Data entries:

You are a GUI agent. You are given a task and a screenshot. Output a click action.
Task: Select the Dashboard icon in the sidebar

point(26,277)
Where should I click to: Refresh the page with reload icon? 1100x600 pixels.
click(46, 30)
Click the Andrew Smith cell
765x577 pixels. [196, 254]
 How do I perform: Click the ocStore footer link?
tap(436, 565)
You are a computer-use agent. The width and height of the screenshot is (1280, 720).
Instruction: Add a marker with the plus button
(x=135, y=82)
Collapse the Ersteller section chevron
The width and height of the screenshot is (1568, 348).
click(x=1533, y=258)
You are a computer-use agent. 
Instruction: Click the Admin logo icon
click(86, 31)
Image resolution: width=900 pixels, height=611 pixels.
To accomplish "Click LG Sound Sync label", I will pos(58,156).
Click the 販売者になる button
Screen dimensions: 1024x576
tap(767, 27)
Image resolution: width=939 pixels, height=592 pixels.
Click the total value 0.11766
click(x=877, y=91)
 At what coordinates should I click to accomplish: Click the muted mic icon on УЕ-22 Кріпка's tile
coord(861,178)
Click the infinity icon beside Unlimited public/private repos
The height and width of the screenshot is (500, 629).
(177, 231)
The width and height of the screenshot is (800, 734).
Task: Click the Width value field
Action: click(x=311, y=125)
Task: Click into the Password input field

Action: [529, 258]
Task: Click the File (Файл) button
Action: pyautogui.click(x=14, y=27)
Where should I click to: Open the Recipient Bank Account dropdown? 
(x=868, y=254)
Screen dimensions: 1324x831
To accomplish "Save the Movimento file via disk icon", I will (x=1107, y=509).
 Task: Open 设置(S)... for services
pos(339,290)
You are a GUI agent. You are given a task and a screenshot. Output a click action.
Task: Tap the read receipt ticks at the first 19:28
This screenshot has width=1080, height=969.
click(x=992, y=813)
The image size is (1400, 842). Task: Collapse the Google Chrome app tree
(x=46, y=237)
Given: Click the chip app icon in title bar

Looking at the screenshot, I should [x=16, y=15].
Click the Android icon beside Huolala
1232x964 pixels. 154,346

Problem requirements: Render the portion of the data that opens with the line containing "You are a computer-use agent. The" and closes with the line containing "click(x=877, y=91)", both lines included, as a JSON list of strings with one string per line. Leave out any blank lines.

Solution for this exercise:
[
  "You are a computer-use agent. The width and height of the screenshot is (1280, 720).",
  "Instruction: Add a marker with the plus button",
  "(x=135, y=82)",
  "Collapse the Ersteller section chevron",
  "The width and height of the screenshot is (1568, 348).",
  "click(x=1533, y=258)",
  "You are a computer-use agent. ",
  "Instruction: Click the Admin logo icon",
  "click(86, 31)",
  "Image resolution: width=900 pixels, height=611 pixels.",
  "To accomplish \"Click LG Sound Sync label\", I will pos(58,156).",
  "Click the 販売者になる button",
  "Screen dimensions: 1024x576",
  "tap(767, 27)",
  "Image resolution: width=939 pixels, height=592 pixels.",
  "Click the total value 0.11766",
  "click(x=877, y=91)"
]